Reproduce the records below word for word, from the first line through the line that contains "coord(483,58)".

[Collected data]
★ ★ ★ ★ ★
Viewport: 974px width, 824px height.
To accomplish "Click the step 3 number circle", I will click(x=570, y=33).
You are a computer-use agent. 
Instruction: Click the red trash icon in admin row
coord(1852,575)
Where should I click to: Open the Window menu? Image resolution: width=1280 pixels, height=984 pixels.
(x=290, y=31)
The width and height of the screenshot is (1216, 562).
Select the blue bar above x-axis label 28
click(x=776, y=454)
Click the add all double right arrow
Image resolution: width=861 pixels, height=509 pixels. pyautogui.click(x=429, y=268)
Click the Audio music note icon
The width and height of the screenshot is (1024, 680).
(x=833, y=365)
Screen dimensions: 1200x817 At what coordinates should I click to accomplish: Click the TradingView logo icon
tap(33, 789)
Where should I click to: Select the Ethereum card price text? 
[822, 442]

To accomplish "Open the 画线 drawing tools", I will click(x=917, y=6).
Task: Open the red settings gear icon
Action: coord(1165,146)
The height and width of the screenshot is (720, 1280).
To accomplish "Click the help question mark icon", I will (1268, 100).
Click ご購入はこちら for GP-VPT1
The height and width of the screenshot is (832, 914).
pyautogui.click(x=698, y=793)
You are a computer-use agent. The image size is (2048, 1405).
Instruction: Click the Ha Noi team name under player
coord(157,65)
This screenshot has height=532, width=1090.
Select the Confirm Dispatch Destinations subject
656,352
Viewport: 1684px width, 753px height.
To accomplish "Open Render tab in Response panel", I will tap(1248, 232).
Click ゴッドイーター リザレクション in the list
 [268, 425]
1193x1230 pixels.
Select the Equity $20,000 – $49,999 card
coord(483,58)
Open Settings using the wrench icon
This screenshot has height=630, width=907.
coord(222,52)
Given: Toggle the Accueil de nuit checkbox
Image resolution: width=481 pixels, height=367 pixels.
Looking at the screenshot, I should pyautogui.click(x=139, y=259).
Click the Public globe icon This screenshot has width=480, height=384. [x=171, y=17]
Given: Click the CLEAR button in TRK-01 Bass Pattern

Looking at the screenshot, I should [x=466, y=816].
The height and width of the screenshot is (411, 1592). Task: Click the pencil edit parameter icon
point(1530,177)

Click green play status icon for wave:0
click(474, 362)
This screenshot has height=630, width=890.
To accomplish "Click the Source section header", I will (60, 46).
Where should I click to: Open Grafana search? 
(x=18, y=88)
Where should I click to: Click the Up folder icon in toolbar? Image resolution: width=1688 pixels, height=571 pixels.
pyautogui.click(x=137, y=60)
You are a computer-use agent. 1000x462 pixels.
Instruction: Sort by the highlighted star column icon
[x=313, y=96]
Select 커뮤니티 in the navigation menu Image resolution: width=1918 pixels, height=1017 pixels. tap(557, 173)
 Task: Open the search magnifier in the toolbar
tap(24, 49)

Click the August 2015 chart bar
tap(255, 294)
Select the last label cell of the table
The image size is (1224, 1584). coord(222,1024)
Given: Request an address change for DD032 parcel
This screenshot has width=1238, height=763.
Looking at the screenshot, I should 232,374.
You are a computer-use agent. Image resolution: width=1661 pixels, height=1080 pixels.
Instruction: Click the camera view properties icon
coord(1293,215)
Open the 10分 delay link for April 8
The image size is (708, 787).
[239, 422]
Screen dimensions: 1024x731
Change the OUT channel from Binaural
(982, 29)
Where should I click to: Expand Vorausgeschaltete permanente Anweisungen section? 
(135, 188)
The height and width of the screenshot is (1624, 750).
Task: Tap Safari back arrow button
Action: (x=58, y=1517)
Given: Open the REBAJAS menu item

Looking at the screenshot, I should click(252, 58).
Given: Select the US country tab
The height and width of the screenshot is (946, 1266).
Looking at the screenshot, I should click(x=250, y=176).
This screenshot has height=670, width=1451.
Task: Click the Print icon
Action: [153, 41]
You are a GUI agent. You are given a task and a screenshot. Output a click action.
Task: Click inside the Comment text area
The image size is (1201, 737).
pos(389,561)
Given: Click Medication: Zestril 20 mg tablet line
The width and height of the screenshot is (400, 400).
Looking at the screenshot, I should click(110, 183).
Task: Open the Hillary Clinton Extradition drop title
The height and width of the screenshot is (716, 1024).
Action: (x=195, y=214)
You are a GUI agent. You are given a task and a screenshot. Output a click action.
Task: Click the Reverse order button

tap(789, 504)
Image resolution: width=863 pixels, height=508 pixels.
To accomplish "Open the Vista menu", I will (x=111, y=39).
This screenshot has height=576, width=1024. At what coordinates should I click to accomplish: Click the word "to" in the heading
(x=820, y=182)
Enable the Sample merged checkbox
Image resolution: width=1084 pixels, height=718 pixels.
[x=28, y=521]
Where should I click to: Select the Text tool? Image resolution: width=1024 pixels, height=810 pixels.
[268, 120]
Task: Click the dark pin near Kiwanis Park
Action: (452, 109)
★ ★ ★ ★ ★
Output for this task —
Viewport: 974px width, 824px height.
To accomplish "Click the step 3 number circle", I will click(x=570, y=33).
You are a computer-use agent. 
Instruction: Click the red trash icon in admin row
coord(1852,575)
Where should I click to: Open the Window menu? Image resolution: width=1280 pixels, height=984 pixels.
(x=290, y=31)
The width and height of the screenshot is (1216, 562).
Select the blue bar above x-axis label 28
click(x=776, y=454)
Click the add all double right arrow
Image resolution: width=861 pixels, height=509 pixels. pyautogui.click(x=429, y=268)
Click the Audio music note icon
The width and height of the screenshot is (1024, 680).
(x=833, y=365)
Screen dimensions: 1200x817 At what coordinates should I click to accomplish: Click the TradingView logo icon
tap(33, 789)
Where should I click to: Select the Ethereum card price text? 
[822, 442]

To accomplish "Open the 画线 drawing tools", I will click(x=917, y=6).
Task: Open the red settings gear icon
Action: coord(1165,146)
The height and width of the screenshot is (720, 1280).
To accomplish "Click the help question mark icon", I will (1268, 100).
Click ご購入はこちら for GP-VPT1
The height and width of the screenshot is (832, 914).
pyautogui.click(x=698, y=793)
You are a computer-use agent. The image size is (2048, 1405).
Instruction: Click the Ha Noi team name under player
coord(157,65)
This screenshot has height=532, width=1090.
Select the Confirm Dispatch Destinations subject
656,352
Viewport: 1684px width, 753px height.
To accomplish "Open Render tab in Response panel", I will tap(1248, 232).
Click ゴッドイーター リザレクション in the list
 [268, 425]
1193x1230 pixels.
Select the Equity $20,000 – $49,999 card
coord(483,58)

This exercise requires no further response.